Think of a mold for your fiberglass. If you are making fiberglass for project, like a simple box, bowl, or other shape, you probably want to assemble a "mold" or "form" to make sure that your fiberglass, which starts off in liquid form, adheres to the right shape. If you find yourself doing a fiberglass repair on a boat or car, for example, consider taping off the repair site and apply the resinous fiberglass coating directly to the repair site.
Use foam or pliable materials for molds with organic shapes. Blocks of styrofoam or polystyrene foam work best for objects that have curves or other non-linear forms. Simply cut or shave the foam into your desired shape, such as a fountain bottom, bird bath, or dome. Cover the material with wax paper, and use wax to seal and attach all joints, as well as for smoothing rough seams.
Use cardboard, plywood, MDF, or other stiff materials for molds with linear or geometric shapes. These stiffer materials are best for large projects like dog houses or even boats. For these molds, cover the entire surface either with wax paper, or a good, even coat of paraffin wax. Carnauba wax can also be used as a substitute for paraffin wax.
Prepare the fiberglass mat or cloth in sheets cut to suitable sizes to cover your form, allowing for plenty of overlap where you need to join it at corners or sharp curves. The material will become very flexible when the resin is applied, so don't worry if you cannot get it to conform to an exact shape while it is dry.
Mixing and Application
Measure an appropriate amount of resin in a metal container. A large can or metal bowl will work, but it should be of a disposable nature. Resin can be mixed in a clean plastic container, but because it generates heat when it sets, extreme care should be taken if you use one.

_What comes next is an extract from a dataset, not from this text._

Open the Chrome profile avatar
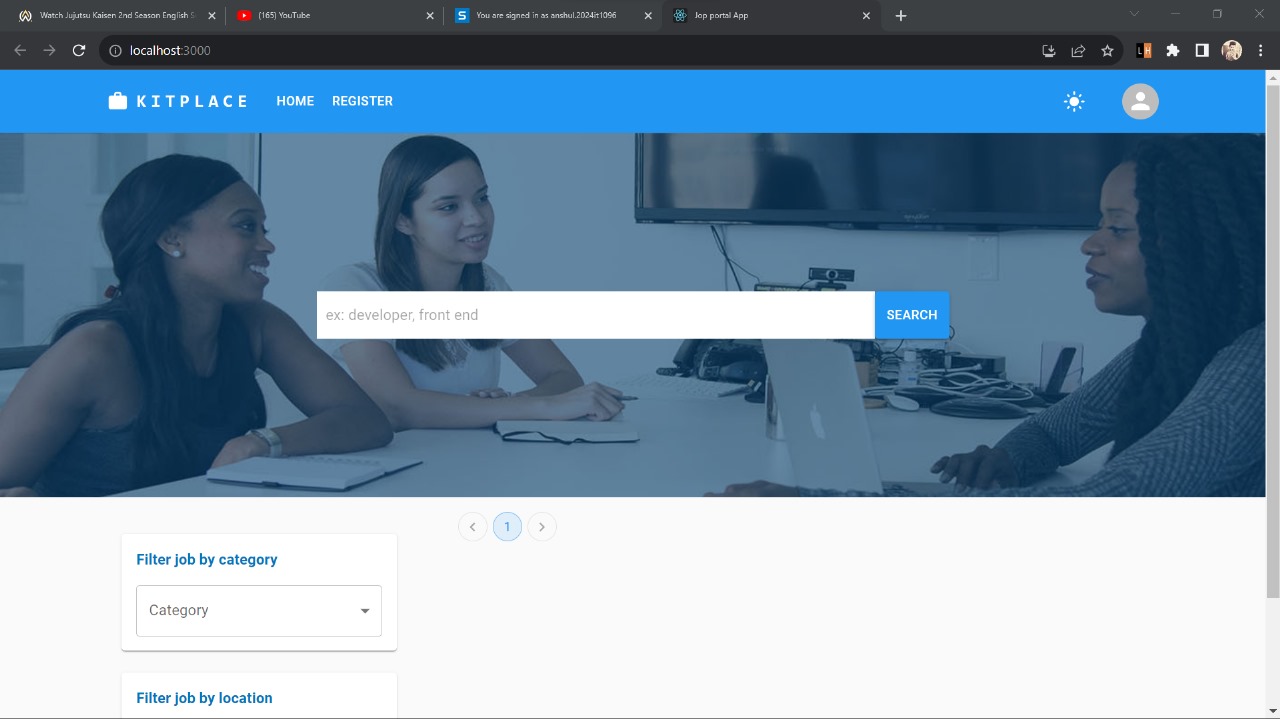Screen dimensions: 1280x719 click(1232, 51)
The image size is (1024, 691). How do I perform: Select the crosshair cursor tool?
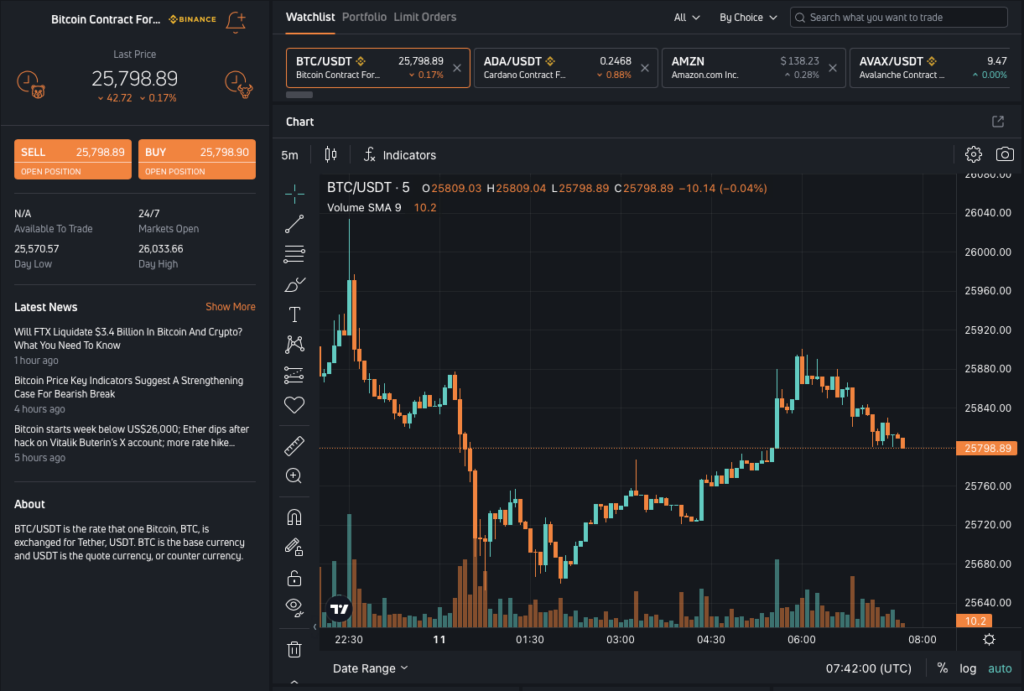(x=293, y=193)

Add the hardener, according to package instructions. In a kit, you will have a pre-measured "can" or bucket of resin, and a pre-measured "tube" (like a glue tube) of hardener, so you can safely use an equal proportion of each material, i.e., half your hardener and half your resin, or some other proportion.
Stir this material thoroughly, being careful to stir the bottom and sides, and not just the middle of the container, using a paint stick.
Lay mat on or in your form, and spread the resin mixture over it with a disposable paint brush. The mat (or cloth) will seem to melt into the resin as you spread it, and you can use the brush and additional coats of resin to build up the layer of fiberglass to a thickness of up to ⁄4 inch (0.6 cm). As you spread the resin over the fiberglass mat, make sure to apply it over corners and weak spots with the same coverage that you would over flat, easy-to-reach surfaces. If you fail to get good coverage in corners, for example, your fiberglass will eventually develop weaknesses in those corners.
Work the mat and resin completely over your form until it is covered uniformly. Continue working until you have used all of your material.
Finishing
Clean up any tools or spills with a solvent containing acetone before the material hardens. Acetone is great for cleaning up fiberglass because it's strong and evaporates quickly. Just be sure not to soak any portion of the fiberglass in acetone, and keep acetone away from any caulking, plastic, or rubber.
Repeat the steps of applying mat and resin until the finished project is as thick as you want it. Fiberglass is usually applied in layers until it is thick enough to give the required strength you desire to achieve. Depending on your project (leaving room for flexibility of course), try at least 3 layers, but no more than 10. If possible, try laying down the fiberglass mat with the fibers oriented in different directions with each new layer. Fiberglass is strong across its axis but weak along its axis; if you can orient the strand mat so that its weak points are distributed along various axes instead of a single axis, you'll end up with much stronger fiberglass. Sand in between steps to eliminate rough spots where mat or cloth may project through the resin.
Finish your project by coating with gel coat or a smooth coat of resin. Then, paint with a polyurethane or alkyd enamel, if desired.
Remove your fiberglass from the form. If you have covered your form or mold with wax paper or paraffin wax, you should be able to peel the form from inside the shape, or peel the shape off of the form. The fiberglass will not stick to the wax.